● Extrait de page
┌──

Ces derniers regroupements, penchant vers le fédéralisme, 
s’opposaient au centralisme de l’ensemble KAP-AAU. Toutefois, avec 
l’évolution de la situation politique, ces noyaux KAP-AAU d’une part
 et AAUDE d’autre part s’amenuisèrent : la montée du fascisme amena 
des fusions.
Le KAUD (Kommunistische Arbeiter Union 
Deutschlands), Union ouvrière communiste d’Allemagne, regroupa les 
membres de ces trois derniers groupes.
La FAUD (Freien Arbeiter Union Deutschlands), union 
ouvrière libre d’Allemagne, regroupa en 1919 des membres des 
organisations d’usine et ceux de la centrale syndicale 
anarcho-syndicaliste des localistes.

└──

● Données fournies

┌──

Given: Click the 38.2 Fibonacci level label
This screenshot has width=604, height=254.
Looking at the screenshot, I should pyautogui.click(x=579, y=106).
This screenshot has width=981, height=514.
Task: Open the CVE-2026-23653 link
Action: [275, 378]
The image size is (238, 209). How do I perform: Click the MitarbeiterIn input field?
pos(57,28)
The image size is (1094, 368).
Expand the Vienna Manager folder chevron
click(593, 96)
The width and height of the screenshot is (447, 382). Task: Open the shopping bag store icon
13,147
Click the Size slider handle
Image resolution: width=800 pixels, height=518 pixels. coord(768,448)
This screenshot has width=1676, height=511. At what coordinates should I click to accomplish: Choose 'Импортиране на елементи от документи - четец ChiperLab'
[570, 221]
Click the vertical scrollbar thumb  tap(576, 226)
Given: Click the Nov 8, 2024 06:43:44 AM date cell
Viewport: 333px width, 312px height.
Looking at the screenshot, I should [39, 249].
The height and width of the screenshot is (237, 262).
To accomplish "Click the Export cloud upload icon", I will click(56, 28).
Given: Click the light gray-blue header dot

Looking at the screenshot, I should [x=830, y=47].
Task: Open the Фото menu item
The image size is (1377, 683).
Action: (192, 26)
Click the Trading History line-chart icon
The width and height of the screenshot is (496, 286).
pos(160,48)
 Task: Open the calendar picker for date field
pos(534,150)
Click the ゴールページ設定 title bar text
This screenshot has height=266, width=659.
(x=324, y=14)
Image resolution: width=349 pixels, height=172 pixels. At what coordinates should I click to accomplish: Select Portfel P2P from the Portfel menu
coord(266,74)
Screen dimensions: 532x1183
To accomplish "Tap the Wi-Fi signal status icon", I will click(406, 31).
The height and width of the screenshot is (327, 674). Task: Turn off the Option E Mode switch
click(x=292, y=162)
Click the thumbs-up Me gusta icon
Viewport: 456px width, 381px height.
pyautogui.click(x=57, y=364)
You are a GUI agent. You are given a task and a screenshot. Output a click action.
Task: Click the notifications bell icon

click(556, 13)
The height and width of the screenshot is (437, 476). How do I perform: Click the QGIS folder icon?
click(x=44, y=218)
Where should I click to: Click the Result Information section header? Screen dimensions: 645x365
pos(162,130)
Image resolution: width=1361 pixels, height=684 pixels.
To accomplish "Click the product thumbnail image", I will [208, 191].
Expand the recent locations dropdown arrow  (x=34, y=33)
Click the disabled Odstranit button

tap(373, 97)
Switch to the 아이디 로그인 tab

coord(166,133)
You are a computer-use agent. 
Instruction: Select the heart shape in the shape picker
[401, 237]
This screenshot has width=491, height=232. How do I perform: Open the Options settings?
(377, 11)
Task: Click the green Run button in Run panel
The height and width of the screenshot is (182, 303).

└──

● Liste des activités
1) Dans l’extrait sur les organisations ouvrières allemandes, recopiez le passage qui commence par les mots « Ces derniers regroupements, penchant » et s’arrête après « des fusions. ». Remplacez-y « s’amenuisèrent » par « déclinèrent ».
2) D’après l’extrait sur les organisations ouvrières allemandes, en quelle année la FAUD regroupa-t-elle des membres des organisations d’usine et de la centrale anarcho-syndicaliste des localistes ?
3) Résumez en deux phrases l’extrait sur les organisations ouvrières allemandes.

● Résultats par activité
1)
Ces derniers regroupements, penchant vers le fédéralisme, 
s’opposaient au centralisme de l’ensemble KAP-AAU. Toutefois, avec 
l’évolution de la situation politique, ces noyaux KAP-AAU d’une part
 et AAUDE d’autre part déclinèrent : la montée du fascisme amena 
des fusions.

2) En 1919.

3) Les regroupements penchant vers le fédéralisme s’opposaient au centralisme de l’ensemble KAP-AAU, mais les noyaux KAP-AAU et AAUDE s’amenuisèrent, et la montée du fascisme amena des fusions. Le KAUD regroupa les membres de trois groupes, tandis que la FAUD réunit en 1919 des membres des organisations d’usine et de la centrale anarcho-syndicaliste des localistes.